* [TASK STATEMENT]:
Express the lines below as a JSON list of strings, with one string per line and blank lines omitted.

(Saved data entries)
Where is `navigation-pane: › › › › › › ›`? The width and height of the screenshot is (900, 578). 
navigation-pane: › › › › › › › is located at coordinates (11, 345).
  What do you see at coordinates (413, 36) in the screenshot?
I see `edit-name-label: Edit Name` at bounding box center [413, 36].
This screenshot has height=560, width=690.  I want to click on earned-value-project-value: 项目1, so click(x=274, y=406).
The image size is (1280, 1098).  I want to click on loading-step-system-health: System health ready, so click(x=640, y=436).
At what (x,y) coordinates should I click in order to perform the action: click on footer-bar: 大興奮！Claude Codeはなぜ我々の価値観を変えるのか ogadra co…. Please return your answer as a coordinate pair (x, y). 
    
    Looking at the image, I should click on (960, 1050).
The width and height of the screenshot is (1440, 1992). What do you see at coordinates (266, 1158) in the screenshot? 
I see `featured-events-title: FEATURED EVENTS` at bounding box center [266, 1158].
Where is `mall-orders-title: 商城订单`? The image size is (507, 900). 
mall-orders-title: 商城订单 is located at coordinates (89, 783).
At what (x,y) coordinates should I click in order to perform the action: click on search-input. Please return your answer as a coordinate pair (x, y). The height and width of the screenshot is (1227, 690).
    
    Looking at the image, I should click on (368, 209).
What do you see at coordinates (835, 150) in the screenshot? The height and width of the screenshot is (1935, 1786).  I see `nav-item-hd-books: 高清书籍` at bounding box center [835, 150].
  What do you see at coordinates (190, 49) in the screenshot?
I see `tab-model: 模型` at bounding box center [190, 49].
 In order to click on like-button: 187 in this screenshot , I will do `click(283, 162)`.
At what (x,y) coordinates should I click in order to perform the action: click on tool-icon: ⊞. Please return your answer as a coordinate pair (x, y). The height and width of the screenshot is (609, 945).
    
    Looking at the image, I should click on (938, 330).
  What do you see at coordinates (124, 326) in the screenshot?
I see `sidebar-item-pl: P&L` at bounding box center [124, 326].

* [WORKED SOLUTION]:
[
  "Where is `navigation-pane: › › › › › › ›`? The width and height of the screenshot is (900, 578). ",
  "navigation-pane: › › › › › › › is located at coordinates (11, 345).",
  "  What do you see at coordinates (413, 36) in the screenshot?",
  "I see `edit-name-label: Edit Name` at bounding box center [413, 36].",
  "This screenshot has height=560, width=690.  I want to click on earned-value-project-value: 项目1, so click(x=274, y=406).",
  "The image size is (1280, 1098).  I want to click on loading-step-system-health: System health ready, so click(x=640, y=436).",
  "At what (x,y) coordinates should I click in order to perform the action: click on footer-bar: 大興奮！Claude Codeはなぜ我々の価値観を変えるのか ogadra co…. Please return your answer as a coordinate pair (x, y). ",
  "    Looking at the image, I should click on (960, 1050).",
  "The width and height of the screenshot is (1440, 1992). What do you see at coordinates (266, 1158) in the screenshot? ",
  "I see `featured-events-title: FEATURED EVENTS` at bounding box center [266, 1158].",
  "Where is `mall-orders-title: 商城订单`? The image size is (507, 900). ",
  "mall-orders-title: 商城订单 is located at coordinates (89, 783).",
  "At what (x,y) coordinates should I click in order to perform the action: click on search-input. Please return your answer as a coordinate pair (x, y). The height and width of the screenshot is (1227, 690).",
  "    Looking at the image, I should click on (368, 209).",
  "What do you see at coordinates (835, 150) in the screenshot? The height and width of the screenshot is (1935, 1786).  I see `nav-item-hd-books: 高清书籍` at bounding box center [835, 150].",
  "  What do you see at coordinates (190, 49) in the screenshot?",
  "I see `tab-model: 模型` at bounding box center [190, 49].",
  " In order to click on like-button: 187 in this screenshot , I will do `click(283, 162)`.",
  "At what (x,y) coordinates should I click in order to perform the action: click on tool-icon: ⊞. Please return your answer as a coordinate pair (x, y). The height and width of the screenshot is (609, 945).",
  "    Looking at the image, I should click on (938, 330).",
  "  What do you see at coordinates (124, 326) in the screenshot?",
  "I see `sidebar-item-pl: P&L` at bounding box center [124, 326]."
]